When you email a professor, keep in mind that you are not texting with a friend or writing a casual message to an acquaintance -- this is a formal interaction with someone who is an expert in their field and in an official position to evaluate you and grade your work. Your emails should contain the proper parts of letter, convey respect and courtesy, and reflect the fact you are a serious student. Here are a few specific tips:

  • Use an account with an appropriate email address. Ideally, you should use your university email account. Cutesy, offensive, or childish email addresses are inappropriate in professional interactions.
  • Always use an informative subject line. Do not leave the subject line blank. It is helpful if your subject contains the course name and a brief explanation of the nature of the email. For example: "Math 3333-Question about Homework" or "Math 2331-Request for Meeting".

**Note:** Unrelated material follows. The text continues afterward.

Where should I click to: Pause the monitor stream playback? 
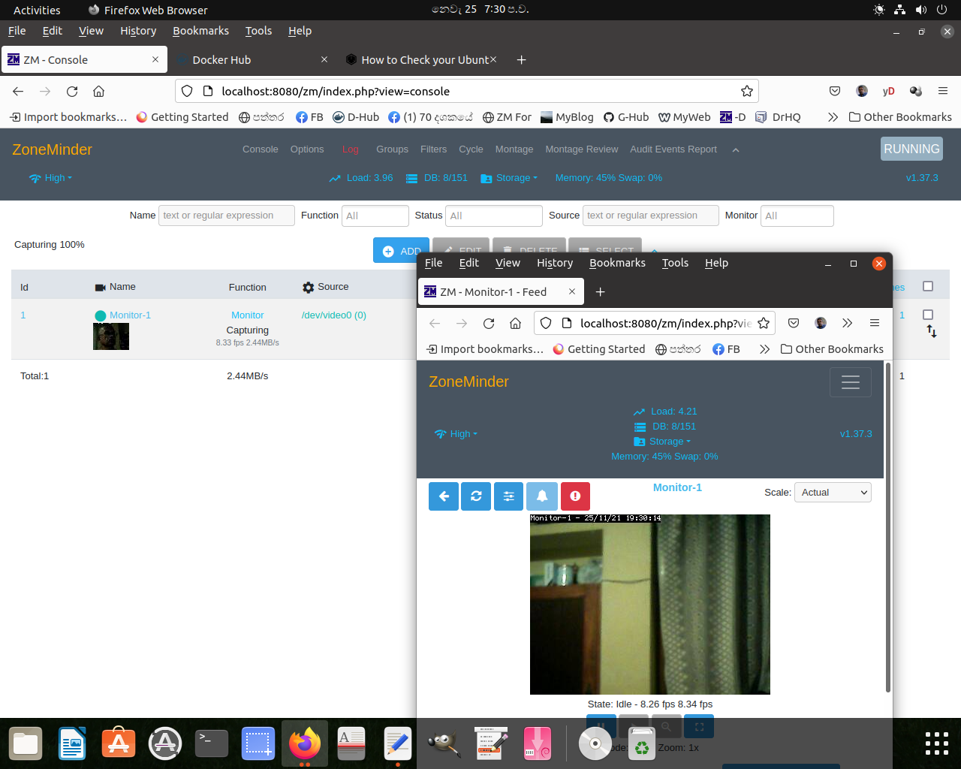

  • Address the professor politely. Begin your email with a greeting such as "Dear Professor Smith" or "Hi Dr. Jones". Know your professor's last name and use it with their appropriate title. Do not assume an informal greeting unless the professor has specifically stated that a more casual greeting is preferred. In email or in person, address a faculty member as Professor and use appropriate tone and language, until you are invited to do otherwise. End your message with a closing and signature, such as "Sincerely, YourName" or "Thanks, YourName". If the professor does not know you well, use your full name. If the professor knows you or you've spoke in person a few times, your first name will suffice.
  • Be clear and concise. Make sure your message is easy to understand, and that you do not go into unnecessary details. Writing in a professional manner does not mean your message must be long. If your question is short or direct, a one-sentence email (provided it includes a greeting and signature) is fine.
  • Use correct spelling and proper grammar. Do not use grammatically incorrect colloquialisms, such as "gonna" or "could of". Do not use emoticons. Do not use text abbreviations, such as "R U gonna have ur class 2morrow cuz i won't b there".
  • Do not use your email to ask basic questions you can answer for yourself or to vent, rant, or whine. If you don't know what a word means, try looking it up in the index of the textbook. If you don't know how to do an exercise, check your notes to see if a similar one was done in lecture. Class policies, such as office hours, assignment details, writing guidelines, grading criteria, policies on missed classes and exams, etc. are almost always addressed in the syllabus. If something is still not clear, then by all means ask your question --- but first attempt to answer the question yourself and only write if you need further clarification. If you have a complaint, or are not happy about something, explain yourself calmly and ask if anything can be done. You may very well be frustrated about a situation, but sending an angry email will not help things. In situations like this, it is also often more helpful to talk to the professor in person rather than send an email -- particularly since tone and intent can often be misinterpreted in emails.
  • Allow time for a response. Professors are busy and have many other job responsibilities in addition to your class. Also, you should not expect professors to be responding to email at night or first thing in the morning. Allow up to 24 hours for a professor to reply -- possibly more if it is a weekend or holiday.
  • Do not use email as a substitute for face-to-face conversation. Most professors complain that students fail to take advantage of office hours and speak with them in person. Many issues are often better handled in person than by email. Discussions about assignments or grades, questions about homework problems, requests for a letter of recommendation, and in-depth conversations about academic topics are all best done in person.
 Adapted with permission from Dr. Mark Tomforde (University of Houston).